▶ _Task description_:
Print out the data that follows exactly, character for character, apart from the pictures.

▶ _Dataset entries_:
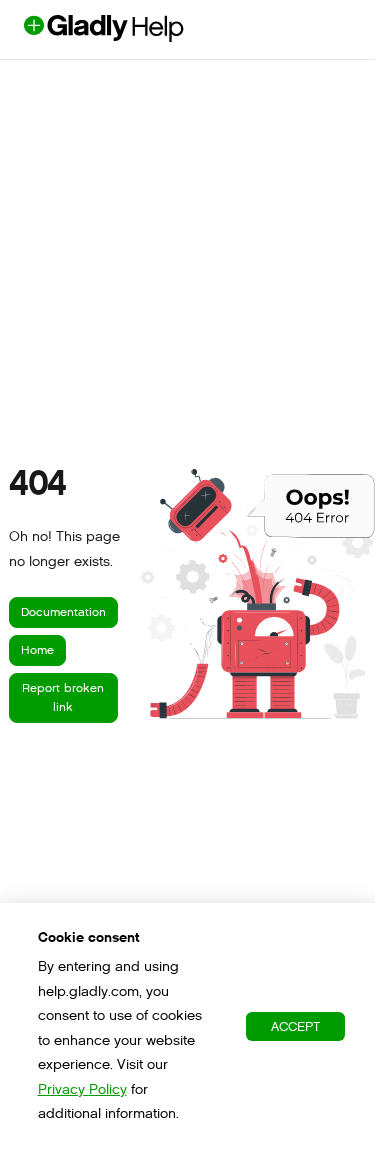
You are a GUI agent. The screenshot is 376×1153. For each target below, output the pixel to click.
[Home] (137, 36)
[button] (330, 1099)
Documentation (63, 612)
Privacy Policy (82, 1089)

▶ _Written solution_:
You are a GUI agent. The screenshot is 376×1153. For each target below, output the pixel to click.
[Home] (137, 36)
[button] (330, 1099)
Documentation (63, 612)
Privacy Policy (82, 1089)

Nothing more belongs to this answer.